STEEM / HIVE as a case study for virtual property rights
The circumstances surrounding the STEEM / HIVE hard fork provide an excellent example of two different sides asserting their property rights. On the STEEM side, you have the former CEO of STEEMIT selling the STEEM development fund to a third party, and using that stake to unilaterally influence governance. On the other side, you have a group of smaller stakeholders disputing that right. After a protracted stand-off, those smaller stakeholders capitulated and forked to a new chain. With that fork, a large percentage of community members, distributed applications, and community resources transitioned to that new chain. This places a significant amount of downward pressure on the value of the development fund on STEEM, while allowing the community to cease control of equivalent development fund on HIVE.

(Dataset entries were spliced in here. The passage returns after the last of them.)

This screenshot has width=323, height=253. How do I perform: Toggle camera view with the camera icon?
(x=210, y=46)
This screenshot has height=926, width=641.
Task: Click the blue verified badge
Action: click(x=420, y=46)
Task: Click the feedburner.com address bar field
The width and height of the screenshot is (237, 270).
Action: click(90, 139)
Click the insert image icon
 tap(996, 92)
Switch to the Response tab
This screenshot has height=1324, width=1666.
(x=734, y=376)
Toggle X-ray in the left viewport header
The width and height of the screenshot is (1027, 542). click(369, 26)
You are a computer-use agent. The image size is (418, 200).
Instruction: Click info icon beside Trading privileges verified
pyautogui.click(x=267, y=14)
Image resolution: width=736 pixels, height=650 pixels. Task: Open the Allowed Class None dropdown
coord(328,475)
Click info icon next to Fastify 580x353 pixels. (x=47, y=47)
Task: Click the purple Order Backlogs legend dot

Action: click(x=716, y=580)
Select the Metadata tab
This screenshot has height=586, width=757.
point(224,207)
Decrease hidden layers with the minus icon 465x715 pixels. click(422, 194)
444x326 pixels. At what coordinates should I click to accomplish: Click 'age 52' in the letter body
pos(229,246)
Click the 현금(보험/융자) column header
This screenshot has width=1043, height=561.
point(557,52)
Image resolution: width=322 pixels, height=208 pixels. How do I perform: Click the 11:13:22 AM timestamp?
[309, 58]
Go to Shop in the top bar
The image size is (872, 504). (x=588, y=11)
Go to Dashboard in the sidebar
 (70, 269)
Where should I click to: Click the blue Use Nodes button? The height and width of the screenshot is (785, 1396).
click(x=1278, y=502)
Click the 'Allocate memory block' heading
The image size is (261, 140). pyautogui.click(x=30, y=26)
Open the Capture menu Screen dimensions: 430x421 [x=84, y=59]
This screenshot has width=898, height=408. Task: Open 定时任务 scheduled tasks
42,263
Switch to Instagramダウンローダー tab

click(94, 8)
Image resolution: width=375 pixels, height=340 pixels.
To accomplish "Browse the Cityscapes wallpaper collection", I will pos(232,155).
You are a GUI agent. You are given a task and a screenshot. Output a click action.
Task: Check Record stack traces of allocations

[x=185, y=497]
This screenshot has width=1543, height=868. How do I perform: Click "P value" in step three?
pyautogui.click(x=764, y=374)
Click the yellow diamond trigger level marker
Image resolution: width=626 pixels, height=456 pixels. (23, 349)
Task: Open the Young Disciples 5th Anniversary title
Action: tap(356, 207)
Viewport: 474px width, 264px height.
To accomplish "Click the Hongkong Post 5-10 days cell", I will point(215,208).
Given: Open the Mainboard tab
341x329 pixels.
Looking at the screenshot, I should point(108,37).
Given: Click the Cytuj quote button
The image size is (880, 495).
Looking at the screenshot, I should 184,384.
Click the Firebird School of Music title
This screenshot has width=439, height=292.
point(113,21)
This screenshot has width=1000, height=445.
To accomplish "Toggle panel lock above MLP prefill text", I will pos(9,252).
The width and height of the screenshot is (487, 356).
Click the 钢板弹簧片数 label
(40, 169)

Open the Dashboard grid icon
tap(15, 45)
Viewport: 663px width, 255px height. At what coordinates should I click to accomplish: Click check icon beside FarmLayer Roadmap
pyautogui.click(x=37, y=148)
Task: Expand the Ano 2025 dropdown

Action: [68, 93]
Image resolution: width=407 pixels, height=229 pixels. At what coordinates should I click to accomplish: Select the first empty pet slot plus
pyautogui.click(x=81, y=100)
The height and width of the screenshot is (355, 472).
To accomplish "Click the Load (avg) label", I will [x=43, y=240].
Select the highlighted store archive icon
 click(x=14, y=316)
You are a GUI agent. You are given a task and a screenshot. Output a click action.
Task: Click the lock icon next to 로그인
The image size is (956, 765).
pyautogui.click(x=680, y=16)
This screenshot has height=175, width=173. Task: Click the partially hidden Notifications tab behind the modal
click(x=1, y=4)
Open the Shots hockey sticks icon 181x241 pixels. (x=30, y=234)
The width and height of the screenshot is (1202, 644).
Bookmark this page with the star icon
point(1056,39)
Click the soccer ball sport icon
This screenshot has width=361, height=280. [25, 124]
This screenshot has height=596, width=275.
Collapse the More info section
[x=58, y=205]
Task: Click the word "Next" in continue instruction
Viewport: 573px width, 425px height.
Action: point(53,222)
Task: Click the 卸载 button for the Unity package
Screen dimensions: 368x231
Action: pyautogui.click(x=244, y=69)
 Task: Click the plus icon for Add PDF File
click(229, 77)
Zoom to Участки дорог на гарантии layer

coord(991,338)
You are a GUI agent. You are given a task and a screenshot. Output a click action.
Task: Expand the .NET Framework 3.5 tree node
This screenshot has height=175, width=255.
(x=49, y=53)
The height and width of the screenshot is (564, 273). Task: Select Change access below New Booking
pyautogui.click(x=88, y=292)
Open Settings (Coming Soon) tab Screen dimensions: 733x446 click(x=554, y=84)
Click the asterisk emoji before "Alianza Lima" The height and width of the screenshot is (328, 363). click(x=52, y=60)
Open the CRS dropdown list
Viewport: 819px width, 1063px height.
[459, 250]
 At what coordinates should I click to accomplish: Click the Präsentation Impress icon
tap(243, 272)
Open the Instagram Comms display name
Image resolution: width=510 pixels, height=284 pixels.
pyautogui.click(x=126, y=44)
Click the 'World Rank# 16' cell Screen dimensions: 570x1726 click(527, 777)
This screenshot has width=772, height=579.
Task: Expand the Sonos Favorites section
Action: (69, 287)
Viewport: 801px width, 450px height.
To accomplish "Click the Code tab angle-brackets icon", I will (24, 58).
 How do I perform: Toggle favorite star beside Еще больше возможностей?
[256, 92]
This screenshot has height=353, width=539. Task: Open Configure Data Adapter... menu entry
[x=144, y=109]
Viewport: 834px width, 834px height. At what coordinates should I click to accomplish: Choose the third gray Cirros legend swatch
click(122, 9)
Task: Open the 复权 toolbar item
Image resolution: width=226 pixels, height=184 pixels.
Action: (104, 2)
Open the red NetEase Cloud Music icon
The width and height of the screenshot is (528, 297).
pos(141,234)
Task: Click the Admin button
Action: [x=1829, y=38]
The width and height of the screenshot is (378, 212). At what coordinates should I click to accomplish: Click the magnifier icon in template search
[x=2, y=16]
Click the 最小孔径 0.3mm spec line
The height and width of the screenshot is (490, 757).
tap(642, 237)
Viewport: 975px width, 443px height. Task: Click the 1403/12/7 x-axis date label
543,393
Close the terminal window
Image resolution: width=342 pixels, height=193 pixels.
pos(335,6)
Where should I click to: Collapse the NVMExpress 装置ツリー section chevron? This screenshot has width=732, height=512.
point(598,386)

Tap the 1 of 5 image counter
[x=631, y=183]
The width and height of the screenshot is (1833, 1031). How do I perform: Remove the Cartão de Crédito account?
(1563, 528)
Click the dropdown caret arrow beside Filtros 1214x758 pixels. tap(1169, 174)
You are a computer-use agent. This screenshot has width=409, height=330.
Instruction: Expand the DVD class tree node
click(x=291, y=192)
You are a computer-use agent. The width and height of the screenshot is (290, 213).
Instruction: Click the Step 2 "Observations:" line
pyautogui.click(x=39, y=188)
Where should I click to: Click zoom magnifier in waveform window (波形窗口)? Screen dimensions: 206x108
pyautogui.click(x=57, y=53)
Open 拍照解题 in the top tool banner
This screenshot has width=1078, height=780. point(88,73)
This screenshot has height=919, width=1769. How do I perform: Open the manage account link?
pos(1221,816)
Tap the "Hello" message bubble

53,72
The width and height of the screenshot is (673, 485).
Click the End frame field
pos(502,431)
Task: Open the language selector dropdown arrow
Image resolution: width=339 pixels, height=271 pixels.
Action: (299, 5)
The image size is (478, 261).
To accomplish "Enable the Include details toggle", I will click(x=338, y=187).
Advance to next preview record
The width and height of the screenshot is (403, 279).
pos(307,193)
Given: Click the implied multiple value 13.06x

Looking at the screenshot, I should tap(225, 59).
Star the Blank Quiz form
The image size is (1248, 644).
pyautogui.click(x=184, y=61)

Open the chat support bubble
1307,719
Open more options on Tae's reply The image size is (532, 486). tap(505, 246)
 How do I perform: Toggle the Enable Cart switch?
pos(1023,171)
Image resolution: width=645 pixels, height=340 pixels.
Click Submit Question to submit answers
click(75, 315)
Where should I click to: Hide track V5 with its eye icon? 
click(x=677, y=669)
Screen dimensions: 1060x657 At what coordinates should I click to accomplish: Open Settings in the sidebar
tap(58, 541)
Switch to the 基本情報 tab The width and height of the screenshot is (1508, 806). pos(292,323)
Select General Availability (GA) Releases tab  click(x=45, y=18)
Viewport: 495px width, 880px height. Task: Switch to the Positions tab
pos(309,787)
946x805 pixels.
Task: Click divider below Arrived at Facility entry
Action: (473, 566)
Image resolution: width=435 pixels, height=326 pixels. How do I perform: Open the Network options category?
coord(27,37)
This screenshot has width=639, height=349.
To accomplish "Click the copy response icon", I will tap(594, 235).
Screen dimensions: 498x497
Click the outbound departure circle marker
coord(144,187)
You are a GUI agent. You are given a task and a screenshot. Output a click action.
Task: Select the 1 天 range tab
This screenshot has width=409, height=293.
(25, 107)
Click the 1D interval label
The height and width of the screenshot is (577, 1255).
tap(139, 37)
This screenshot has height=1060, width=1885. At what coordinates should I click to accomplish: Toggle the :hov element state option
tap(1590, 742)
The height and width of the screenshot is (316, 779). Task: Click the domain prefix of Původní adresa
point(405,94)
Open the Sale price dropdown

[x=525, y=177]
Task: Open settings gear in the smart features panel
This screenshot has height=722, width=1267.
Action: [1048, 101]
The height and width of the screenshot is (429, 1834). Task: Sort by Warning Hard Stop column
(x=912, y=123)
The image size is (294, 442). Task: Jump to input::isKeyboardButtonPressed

Assertion Of Property Rights Through Non-Fungible Tokens (NFTs)
Cryptocurrency virtual countries can be managed on a macro scale via their base chains and tokens through activities such as staking, mining, and node operation. This leaves us with a problem of how we define property, and enforce property rights on a micro scale. One answer to this is Non-Fungible Tokens (NFTs). NFTs allow us to create an item on the blockchain that is cryptographically unique. These items are inherently scarce and cannot be duplicated. Ethereum has its own standard for NFTs called ERC-721. Some examples of NFTs include
- Cryptokitties on Ethereum, where unique pets can be bread to create new unique pets.
- Gods Unchained on Ethereum,
- Decentraland on Ethereum, where virtual land can be purchased in a virtual world
- Splinterlands on STEEM, where virtual playing cards can be purchased, combined, or burned via the STEEM-Engine.
Competition and Trade Between Virtual Countries
One area that excites me is the interoperability between various cryptocurrency platforms. From a virtual country perspective, this would be analogous to cross-border trade. There’s a technology on coins such as Bitcoin, Lightcoin and others referred to as segregated witness, or segwit, which enables atomic swaps between different blockchains. Atomic swaps allow coins on different blockchains to be swapped, without the need for a third party such as an exchange. There’s a project called RSK, which allows Ethereum smart contracts to be run on a side chain of the Bitcoin network. On BlockFi you can deposit Ethereum and receive interest payments in Bitcoin.
Nationalism in Crypto
If cryptocurrencies can be like virtual countries, it follows that people will tend to act in a nationalistic fashion towards their chosen country. At any time day or night, you can go to crypto Twitter and see folks with various projects included in their handles like pete.tron, or douglovessteem. Some people border on sycophantic when referring to their favorite personality or leader in the blockchain space like Justin Sun, Vitalik Buterin, Dan Larimer, or Charlie Lee. For the most part I feel sorry for these folks, on the surface they appear to abandon any objectivity when it comes to their behavior. This is especially evident by their misinformed impression that for their chosen product to succeed, that all others may fail, and that some how trolling discussions regarding other projects will somehow bolster their own nation.